I’m going to blame the fact everything these days seems to be political when coming out of the US, even if it really doesn’t need to be. Because honestly, that’s about the only reason I can think of for a congressional committee, based on not much other than it wanted something to generate headlines, to go into an investigation having decided two Chinese telecom companies were involved in some high level spying–and improvising a report to say as much at its conclusion. The committee, investigating companies Huawei and ZTE, pretty much said the two companies were allowing the chinese government to use their equipment to hide trojan horses (escentially, software and/or hardware backdoors) that would allow the government to gain access to sensitive information, or to use that hardware to launch a cyber attack–basicly, bring down any service or website they so choose. Rather than coming up with some veriety of proof on their own, it was left to Huawei and ZTE to escentially prove they weren’t.

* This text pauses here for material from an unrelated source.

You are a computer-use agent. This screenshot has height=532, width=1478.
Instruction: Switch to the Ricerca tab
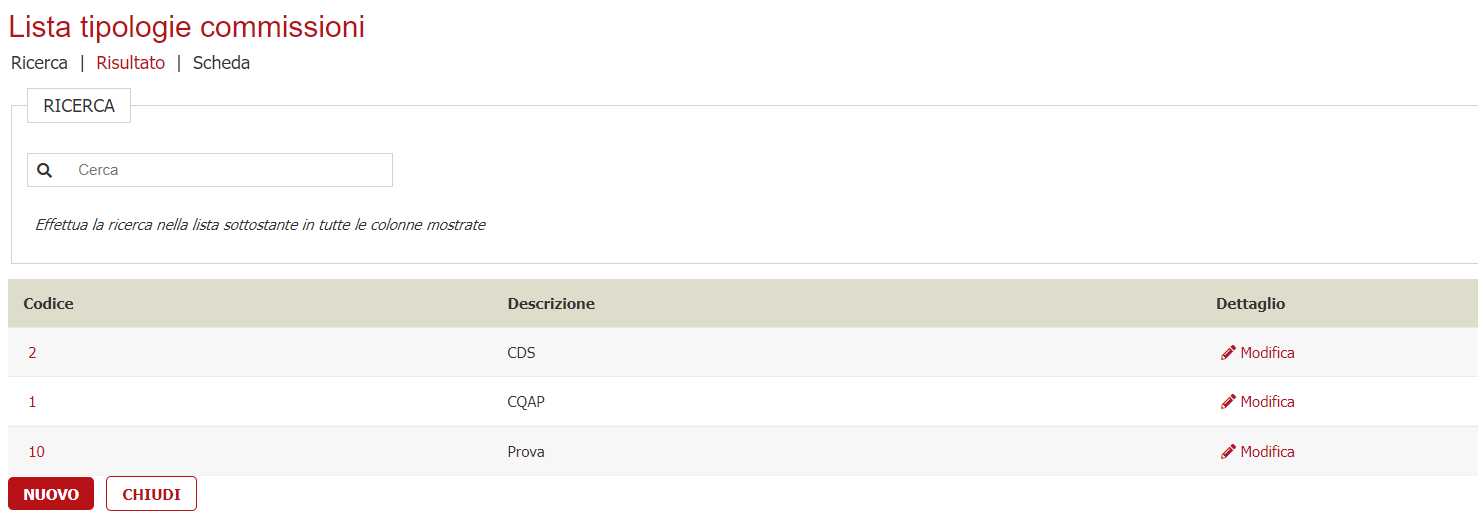39,63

Leaving alone the fact it’s virtually impossible to prove the nonexistence of something–people have been trying to do that with religion for an age, and leaving alone the fact that not long after the release of this report, the whitehouse came out with its own and cleared the company, the question has to be asked. Did anyone on this committee happen to maybe consider that pretty much everything tech these days has spent at least some time in China before making it to wherever it’s now being used? Did no one maybe bring that up to the committee before they got the idea to hey, let’s go ahead with this investigation and see what sticks?

Of course it may be that, you know, being vaguely technical-minded that explanation comes far more natural to me than it would to, say, a career politician in his 50’s. But you would think that, you know, if China was actually on the lookout for ways to accomplish something like that, there’d be ample opportunity for them to do so without needing to expect that of one or two of their own companies who happen to have a market in the US. And you’d think at least one of these politicians, in their 50’s or no, would have somebody vaguely technical-minded on their staff who’d speak up about it. Of course the fact that they might not may very well be why we have things like this in the first damn place. at which point, look for one of those folks to be made aware in the near future that Apple makes pretty much all their iThings in China–well, until some point this year, anyway. I wonder how long it’d take for that investigation to unfold. Oh, wait–US companies with Chinese interests good. Chinese companies with US interests bad. I forgot that’s how these things work these days. Silly me. Oh well. The thought was fun while it lasted.